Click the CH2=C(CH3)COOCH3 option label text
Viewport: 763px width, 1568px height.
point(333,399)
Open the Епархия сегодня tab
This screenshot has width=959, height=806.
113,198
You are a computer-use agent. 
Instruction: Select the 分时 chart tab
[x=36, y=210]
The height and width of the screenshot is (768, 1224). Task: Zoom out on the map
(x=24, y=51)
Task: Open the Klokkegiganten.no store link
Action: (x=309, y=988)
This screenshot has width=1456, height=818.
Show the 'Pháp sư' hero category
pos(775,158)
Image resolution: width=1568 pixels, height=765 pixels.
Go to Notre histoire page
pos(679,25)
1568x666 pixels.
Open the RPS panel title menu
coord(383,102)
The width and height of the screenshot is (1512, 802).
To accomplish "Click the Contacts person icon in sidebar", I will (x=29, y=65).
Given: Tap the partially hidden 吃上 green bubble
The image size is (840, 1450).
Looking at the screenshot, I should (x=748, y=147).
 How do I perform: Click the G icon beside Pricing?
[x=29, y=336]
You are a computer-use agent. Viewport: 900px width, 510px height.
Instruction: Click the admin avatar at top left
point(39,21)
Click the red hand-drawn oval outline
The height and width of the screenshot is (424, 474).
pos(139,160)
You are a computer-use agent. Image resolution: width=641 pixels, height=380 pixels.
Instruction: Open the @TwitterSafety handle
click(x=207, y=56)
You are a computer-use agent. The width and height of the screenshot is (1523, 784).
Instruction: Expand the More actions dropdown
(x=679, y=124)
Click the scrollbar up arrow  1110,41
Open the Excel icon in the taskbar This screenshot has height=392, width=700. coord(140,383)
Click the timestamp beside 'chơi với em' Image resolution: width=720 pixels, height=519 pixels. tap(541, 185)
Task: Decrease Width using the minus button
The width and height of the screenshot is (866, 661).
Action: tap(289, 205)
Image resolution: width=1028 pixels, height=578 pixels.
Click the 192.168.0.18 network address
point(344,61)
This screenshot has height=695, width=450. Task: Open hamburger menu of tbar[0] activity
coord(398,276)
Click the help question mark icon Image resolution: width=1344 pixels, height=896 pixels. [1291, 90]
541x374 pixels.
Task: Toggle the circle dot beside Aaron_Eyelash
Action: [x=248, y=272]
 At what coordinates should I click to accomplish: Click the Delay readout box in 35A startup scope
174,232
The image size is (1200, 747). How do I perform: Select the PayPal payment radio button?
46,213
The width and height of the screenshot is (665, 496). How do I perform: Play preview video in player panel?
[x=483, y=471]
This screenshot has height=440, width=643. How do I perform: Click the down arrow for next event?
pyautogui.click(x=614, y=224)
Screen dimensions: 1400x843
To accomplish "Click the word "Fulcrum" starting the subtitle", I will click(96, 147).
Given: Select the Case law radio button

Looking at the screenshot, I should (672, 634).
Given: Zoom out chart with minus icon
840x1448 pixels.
- - -
§ **INSTRUCTIONS TO FOLLOW**
Copy out the items above word for word, starting with the line that contains "You are a computer-use agent. Image" and going on through the line that contains "(x=679, y=124)", including both of those lines.

§ **FULL RESPONSE**
You are a computer-use agent. Image resolution: width=641 pixels, height=380 pixels.
Instruction: Open the @TwitterSafety handle
click(x=207, y=56)
You are a computer-use agent. The width and height of the screenshot is (1523, 784).
Instruction: Expand the More actions dropdown
(x=679, y=124)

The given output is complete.